Crumpler finished the 2010 season with six receptions for 52 yards and two touchdowns in 16 games played (10 starts). On July 29, 2011, the Patriots released Crumpler.

==NFL career statistics==

Legend
| Bold | Career high |

=== Regular season ===

| Year | Team | Games |  | Receiving |  |  |  |  |  |
| GP | GS | Tgt | Rec | Yds | Avg | Lng | TD |
| 2001 | ATL | 16 | 12 | 41 | 25 | 330 | 13.2 | 57 | 3 |
| 2002 | ATL | 16 | 9 | 58 | 36 | 455 | 12.6 | 33 | 5 |
| 2003 | ATL | 16 | 16 | 80 | 44 | 552 | 12.5 | 63 | 3 |
| 2004 | ATL | 14 | 14 | 74 | 48 | 774 | 16.1 | 49 | 6 |
| 2005 | ATL | 16 | 16 | 118 | 65 | 877 | 13.5 | 48 | 5 |
| 2006 | ATL | 16 | 16 | 103 | 56 | 780 | 13.9 | 46 | 8 |
| 2007 | ATL | 14 | 10 | 70 | 42 | 444 | 10.6 | 55 | 5 |
| 2008 | TEN | 15 | 15 | 41 | 24 | 257 | 10.7 | 28 | 1 |
| 2009 | TEN | 16 | 14 | 37 | 27 | 222 | 8.2 | 27 | 1 |
| 2010 | NE | 16 | 10 | 10 | 6 | 52 | 8.7 | 27 | 2 |
|  |  | 155 | 132 | 632 | 373 | 4,743 | 12.7 | 63 | 39 |

=== Playoffs ===

| Year | Team | Games |  | Receiving |  |  |  |  |  |
| GP | GS | Tgt | Rec | Yds | Avg | Lng | TD |
| 2002 | ATL | 2 | 2 | 10 | 5 | 75 | 15.0 | 25 | 0 |
| 2004 | ATL | 2 | 2 | 12 | 6 | 71 | 11.8 | 31 | 1 |
| 2008 | TEN | 1 | 1 | 2 | 2 | 9 | 4.5 | 7 | 0 |
| 2010 | NE | 1 | 0 | 5 | 3 | 39 | 13.0 | 28 | 1 |
|  |  | 6 | 5 | 29 | 16 | 194 | 12.1 | 31 | 2 |

==Personal life==
Crumpler is the son of Carlester Crumpler, a running back at East Carolina who was inducted into the East Carolina University Athletics Hall of Fame in 1980 and the North Carolina Sports Hall of Fame inductee in 2002. His father was drafted by the Buffalo Bills in 1974. Alge is named after his father's favorite book, Flowers for Algernon.

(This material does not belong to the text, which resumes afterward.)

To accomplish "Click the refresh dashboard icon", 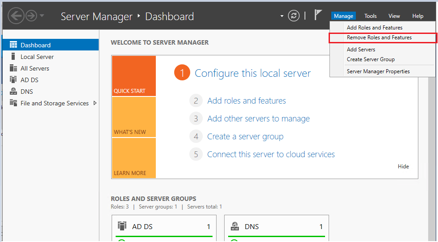I will 293,16.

Crumpler is the younger brother of former East Carolina, Seattle Seahawks, and Minnesota Vikings tight end Carlester Crumpler. He is the half brother of A'riana Crumpler, who competed in throwing events for ECU's track and field team and Isaiah Crumpler, who plays football for Rutgers.

Crumpler and his wife have three children.

After his playing career, Crumpler worked as an analyst for the ACC Network and a sports radio broadcaster in Atlanta.